A traveller's test result may be negative when they leave, but positive when they return. Do we have any figures on this? Are there many travellers to whom this happens?

4:05 p.m.

Chief Public Health Officer, Public Health Agency of Canada

Dr. Theresa Tam

What we have data on, of course, are the tests that we conduct on arrival. Because other countries conduct their tests pre-departure, it's not something we can collect.

What we're seeing is that these percentage positive shift—

4:05 p.m.

Bloc

Luc Thériault Bloc Montcalm, QC

A traveller must present a negative test result upon arrival in the country. Have many travellers tested positive on arrival when they were negative on departure?

4:05 p.m.

Liberal

The Chair Liberal Sean Casey

Your speaking time is up.

4:05 p.m.

Chief Public Health Officer, Public Health Agency of Canada

Dr.
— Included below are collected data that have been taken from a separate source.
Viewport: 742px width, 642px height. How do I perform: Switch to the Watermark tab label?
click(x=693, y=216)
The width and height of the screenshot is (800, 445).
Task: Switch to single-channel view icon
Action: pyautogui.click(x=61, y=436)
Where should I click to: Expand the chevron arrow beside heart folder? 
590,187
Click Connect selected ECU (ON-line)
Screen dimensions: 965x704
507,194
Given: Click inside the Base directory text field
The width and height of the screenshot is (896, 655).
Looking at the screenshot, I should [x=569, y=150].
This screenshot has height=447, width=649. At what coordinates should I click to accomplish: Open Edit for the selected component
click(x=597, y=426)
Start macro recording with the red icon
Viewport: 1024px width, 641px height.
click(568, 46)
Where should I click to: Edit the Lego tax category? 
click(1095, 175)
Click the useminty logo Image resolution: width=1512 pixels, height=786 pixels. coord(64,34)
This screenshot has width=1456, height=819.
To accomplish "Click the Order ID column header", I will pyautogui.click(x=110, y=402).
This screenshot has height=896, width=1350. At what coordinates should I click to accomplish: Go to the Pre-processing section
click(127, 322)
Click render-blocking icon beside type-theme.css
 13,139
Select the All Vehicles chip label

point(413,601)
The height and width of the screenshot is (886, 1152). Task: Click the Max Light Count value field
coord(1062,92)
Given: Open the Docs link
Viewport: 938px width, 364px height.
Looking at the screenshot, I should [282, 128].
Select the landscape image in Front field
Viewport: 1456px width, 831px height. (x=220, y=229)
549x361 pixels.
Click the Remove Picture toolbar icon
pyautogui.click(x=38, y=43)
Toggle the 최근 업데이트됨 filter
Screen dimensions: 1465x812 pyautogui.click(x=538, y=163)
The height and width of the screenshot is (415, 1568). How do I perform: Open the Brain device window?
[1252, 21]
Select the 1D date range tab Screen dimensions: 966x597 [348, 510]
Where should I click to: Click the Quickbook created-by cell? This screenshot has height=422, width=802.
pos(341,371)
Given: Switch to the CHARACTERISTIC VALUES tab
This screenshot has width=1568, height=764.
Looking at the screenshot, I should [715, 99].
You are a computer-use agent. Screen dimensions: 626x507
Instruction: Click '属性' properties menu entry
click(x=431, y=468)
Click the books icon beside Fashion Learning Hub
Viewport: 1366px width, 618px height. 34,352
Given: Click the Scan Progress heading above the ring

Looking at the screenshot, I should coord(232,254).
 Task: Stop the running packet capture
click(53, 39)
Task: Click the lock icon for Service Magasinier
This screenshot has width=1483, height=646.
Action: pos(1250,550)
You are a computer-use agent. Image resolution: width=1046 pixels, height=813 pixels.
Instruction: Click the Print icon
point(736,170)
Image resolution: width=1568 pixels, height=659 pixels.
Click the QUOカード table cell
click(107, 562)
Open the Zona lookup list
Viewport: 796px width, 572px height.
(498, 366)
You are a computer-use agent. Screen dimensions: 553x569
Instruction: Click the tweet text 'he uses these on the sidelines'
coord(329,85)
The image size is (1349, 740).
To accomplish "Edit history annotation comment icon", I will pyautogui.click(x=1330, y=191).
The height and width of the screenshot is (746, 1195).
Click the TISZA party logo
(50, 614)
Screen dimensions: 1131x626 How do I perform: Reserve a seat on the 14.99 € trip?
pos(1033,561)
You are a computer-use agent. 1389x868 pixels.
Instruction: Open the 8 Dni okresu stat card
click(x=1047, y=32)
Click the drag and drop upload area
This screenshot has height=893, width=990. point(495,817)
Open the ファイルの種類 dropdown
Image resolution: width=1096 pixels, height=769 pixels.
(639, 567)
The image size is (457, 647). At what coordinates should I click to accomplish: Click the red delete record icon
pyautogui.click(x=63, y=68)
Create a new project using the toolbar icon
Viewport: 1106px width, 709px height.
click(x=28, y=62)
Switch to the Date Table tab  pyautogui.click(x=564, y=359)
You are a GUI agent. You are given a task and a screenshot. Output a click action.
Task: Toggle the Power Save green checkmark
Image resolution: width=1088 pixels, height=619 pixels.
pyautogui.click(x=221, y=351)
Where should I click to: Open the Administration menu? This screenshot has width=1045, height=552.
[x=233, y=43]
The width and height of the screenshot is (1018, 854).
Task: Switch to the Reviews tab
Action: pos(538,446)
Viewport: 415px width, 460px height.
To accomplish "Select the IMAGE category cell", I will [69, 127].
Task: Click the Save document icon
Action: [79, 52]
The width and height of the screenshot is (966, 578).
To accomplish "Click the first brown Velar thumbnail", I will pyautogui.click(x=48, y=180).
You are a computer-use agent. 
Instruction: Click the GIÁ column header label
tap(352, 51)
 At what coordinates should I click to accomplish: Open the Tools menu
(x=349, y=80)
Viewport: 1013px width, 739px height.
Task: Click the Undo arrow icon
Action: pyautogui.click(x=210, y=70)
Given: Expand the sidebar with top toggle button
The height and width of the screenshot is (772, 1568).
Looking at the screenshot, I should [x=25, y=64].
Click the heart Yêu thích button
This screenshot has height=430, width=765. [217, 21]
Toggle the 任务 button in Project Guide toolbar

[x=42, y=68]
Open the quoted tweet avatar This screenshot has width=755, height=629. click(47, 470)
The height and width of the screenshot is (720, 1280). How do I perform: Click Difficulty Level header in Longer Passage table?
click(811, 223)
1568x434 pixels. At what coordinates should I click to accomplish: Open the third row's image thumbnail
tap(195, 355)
Theresa Tam

Yes. That has been shifting over time. When omicron arrived, the percentage of positive tests actually increased quite a bit. In the partially or non-vaccinated individual—both by land and air—that number is cumulative and was 7.2% in the last week we had the complete data for. From December 26 to January 1, it increased from 0.73% to 7%.

In the fully vaccinated, because this is an immune-evasive variant it still increased from 0.3% to 5.47%.

So even though these travellers have had pre-departure tests before they got on the plane, for example, they are still showing up positive on day one, and the unvaccinated individuals who were tested on the day eight tests are also showing positivity.

It does mean that when we can detect these travellers, then they can be isolated and reduce their ability to spread into the community.

4:05 p.m.

Liberal

The Chair Liberal Sean Casey

Thank you, Dr. Tam.

Merci, Monsieur Thériault.

Next is Mr. Davies.

Go ahead, please, for two and a half minutes.

4:05 p.m.

NDP

Don Davies NDP Vancouver Kingsway, BC

Thank you.

Dr. Tam, will the protection offered by mRNA vaccine third dose boosters wane at a similar rate to that for second doses?